Conforme au sens commun, il suppose et considère que les experts sont plus fiables que la foule. Les personnes présentent au comice parient. Galton note 787 paris. Il réalise des statistiques. Que constate-t-il ? L’estimation moyenne réalisée par la foule est 1 197 livres et le poids réel du bœuf est de 1198 livres soit uniquement une livre de moins ! La précision est inédite. Elle est 0.001. Cette théorie publiée dans la revue scientifique « Nature » est redécouverte avec l’informatique distribuée. Elle constitue l’un des socles des plates-formes qui reposent sur le pouvoir d’évaluation fiable de la foule.

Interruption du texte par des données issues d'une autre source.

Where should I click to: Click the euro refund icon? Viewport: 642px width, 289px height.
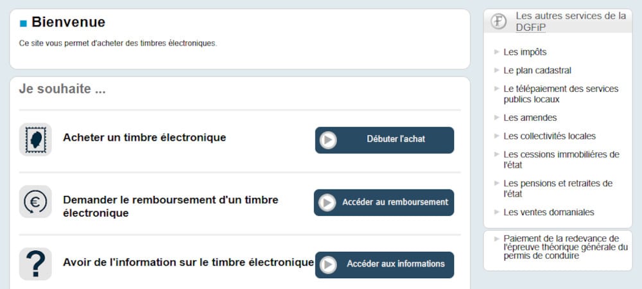[35, 202]
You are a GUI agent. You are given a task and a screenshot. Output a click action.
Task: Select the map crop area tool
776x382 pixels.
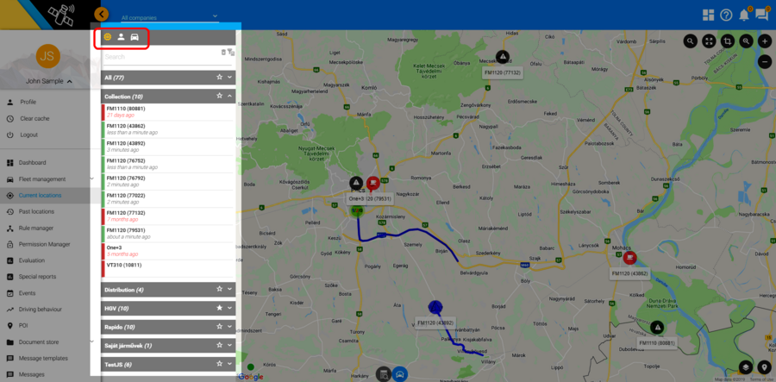(728, 41)
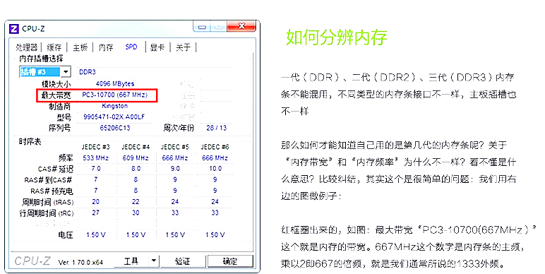Image resolution: width=545 pixels, height=274 pixels.
Task: Click the 工具 button
Action: [131, 261]
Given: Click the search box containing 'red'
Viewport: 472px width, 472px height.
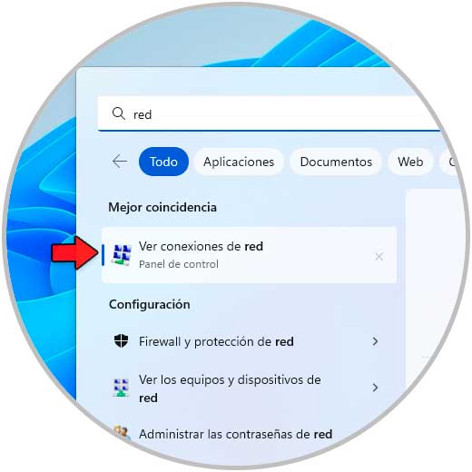Looking at the screenshot, I should coord(270,113).
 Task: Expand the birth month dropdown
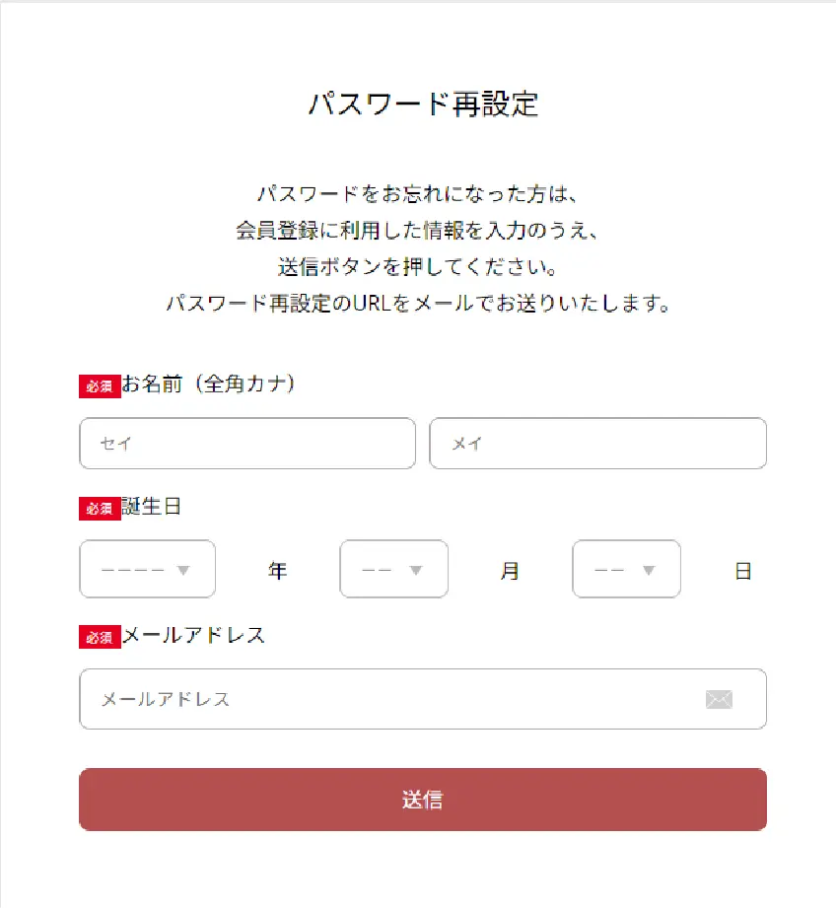click(393, 569)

De la prévente et un modèle qui limite les risques

 

Le crowdfunding est également un puissant outil de communication pour mobiliser une communauté.

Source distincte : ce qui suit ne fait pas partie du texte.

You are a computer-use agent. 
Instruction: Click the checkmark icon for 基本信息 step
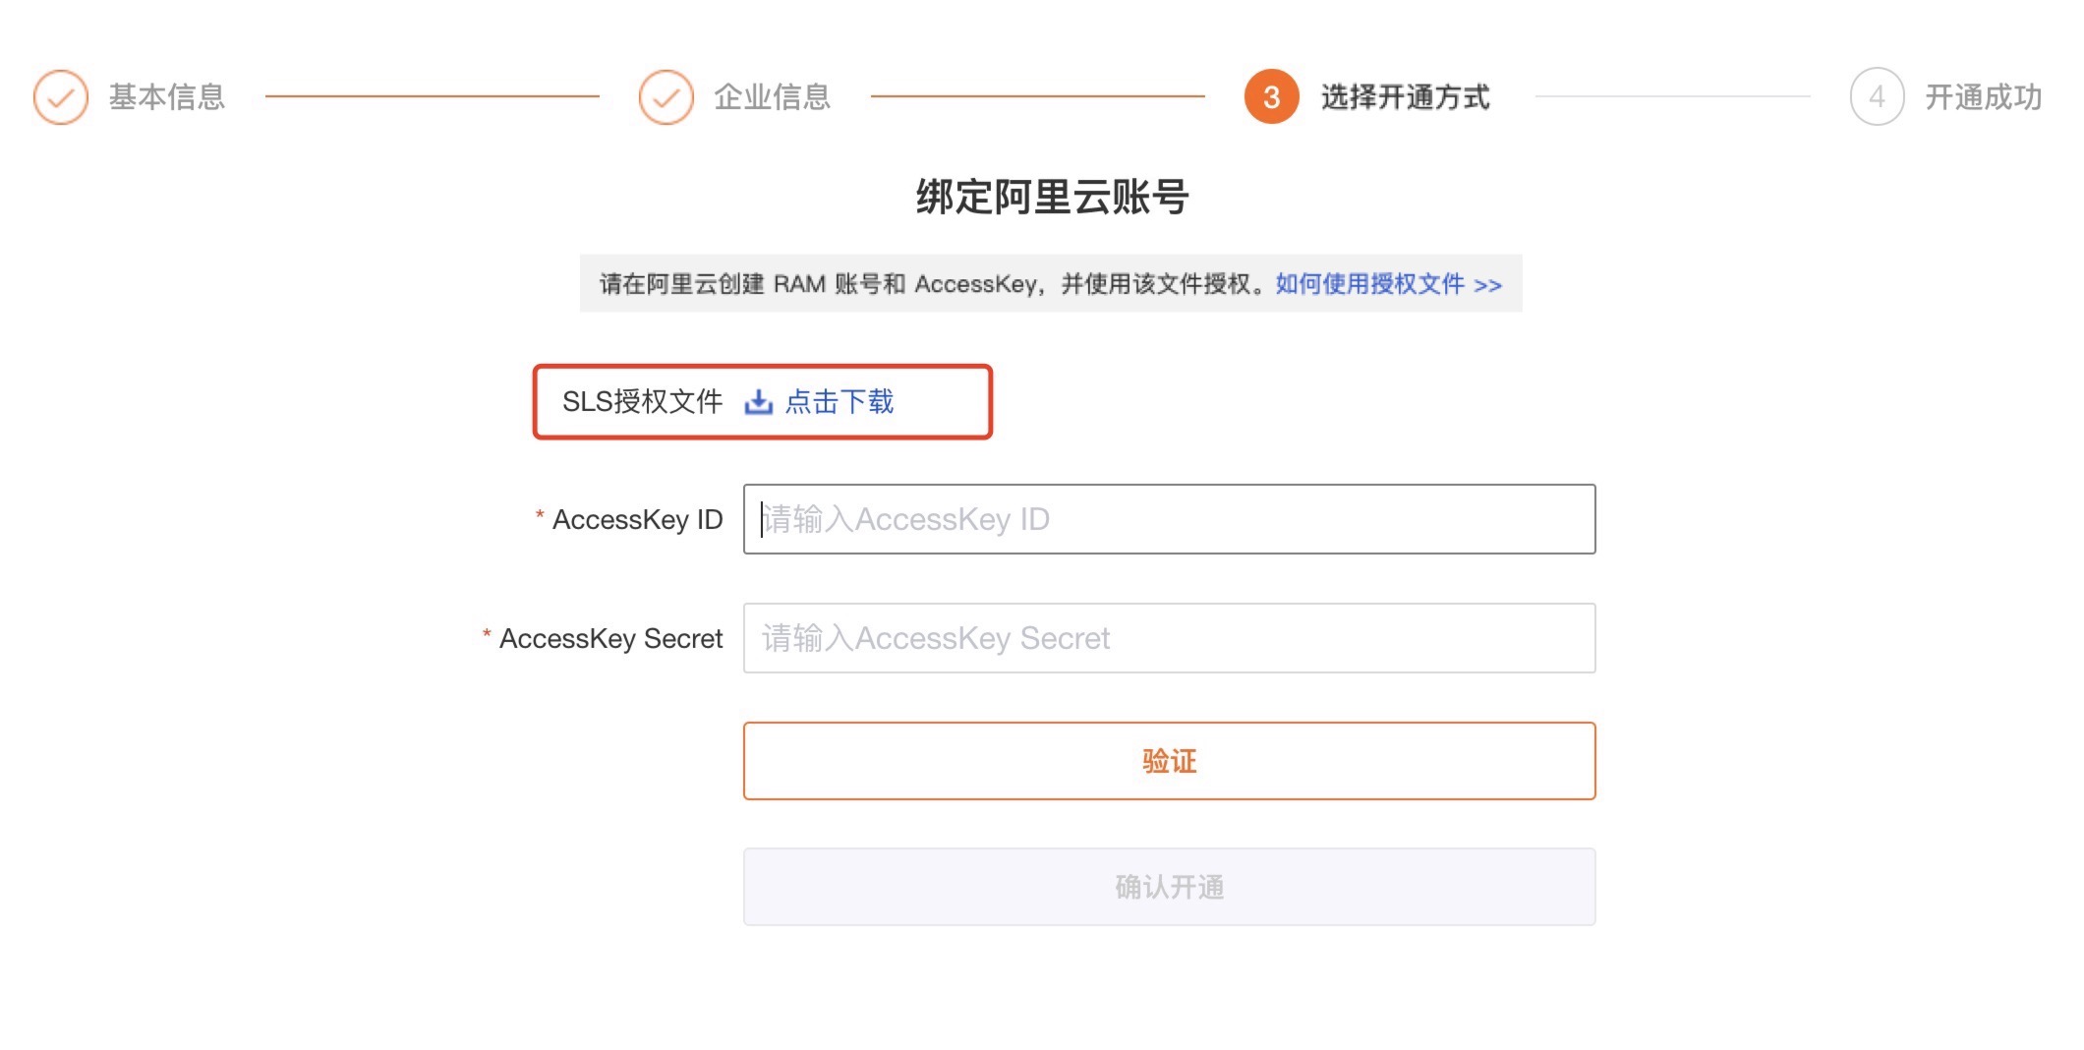[61, 97]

Le crowdfunding est également un puissant outil de communication pour mobiliser une communauté.

Les plates-formes interactives facilitent la coconstruction du projet, son amélioration, la prévente, le financement, la vente et distribution du produit ou du service. Elles permettent d’accélérer la concrétisation grâce à la coconstruction avec les investisseurs et les internautes par exemple.

Les interactions avec la communauté enrichissent le projet et permettent aux porteurs de projets de mettre en adéquation la future prestation aux attentes des investisseurs et futurs acheteurs.

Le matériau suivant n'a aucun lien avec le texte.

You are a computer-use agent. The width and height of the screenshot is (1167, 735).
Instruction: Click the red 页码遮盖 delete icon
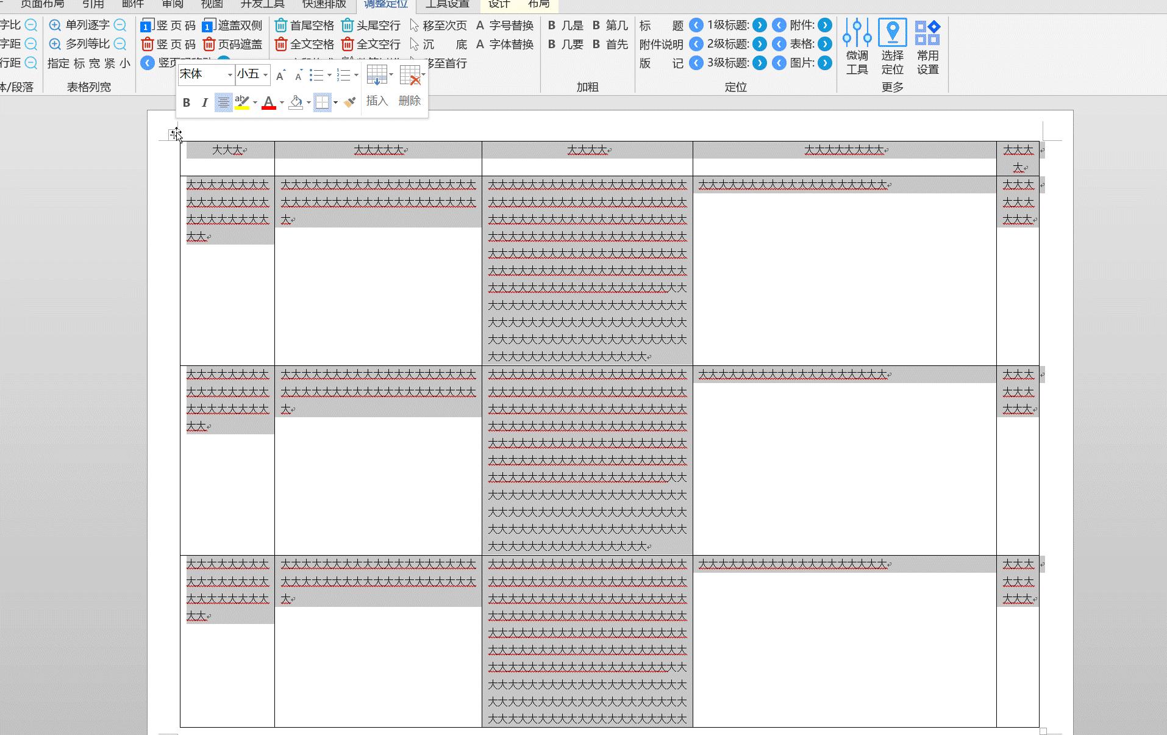[209, 45]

Ayant ainsi un intérêt commun, la mise sur le marché est accélérée et les risques diminués par le mécanisme de coopération avec les acteurs, le partage de connaissances variées et des remarques pour améliorer le produits mais aussi la coordination de chacun qui peut devenir un relai actif pour promouvoir le projet.
Par ailleurs, les plates-formes limitent les risques pour l’ensemble des parties. La collecte de fonds doit être réalisée dans un délai défini précisément, avec un montant clairement fixé. Si les montants ne sont pas recueillis dans le temps imparti, alors le projet n’est pas viable et les investisseurs sont remboursés des sommes qu’ils avaient envisagées d’investir.
Les plates-formes de crowdfunding sont également des vecteurs de communication puissants. Elles permettent de mener des campagnes de financements depuis les réseaux sociaux, un ciblage précis, ou de bénéficier de la mise à disposition de contacts…

Elles touchent rapidement un grand nombre de personnes pour tenter de constituer une communauté d’investisseurs actifs. Ainsi, chaque personne participant à la campagne devient un relai pour aider à atteindre l’objectif. Elle devient impliquée sous une forme ou une autre (financement, aides, conseils…). Pour décupler l’efficacité et gagner en notoriété, les projets peuvent également être relayés dans les supports de communication plus traditionnels ou la presse.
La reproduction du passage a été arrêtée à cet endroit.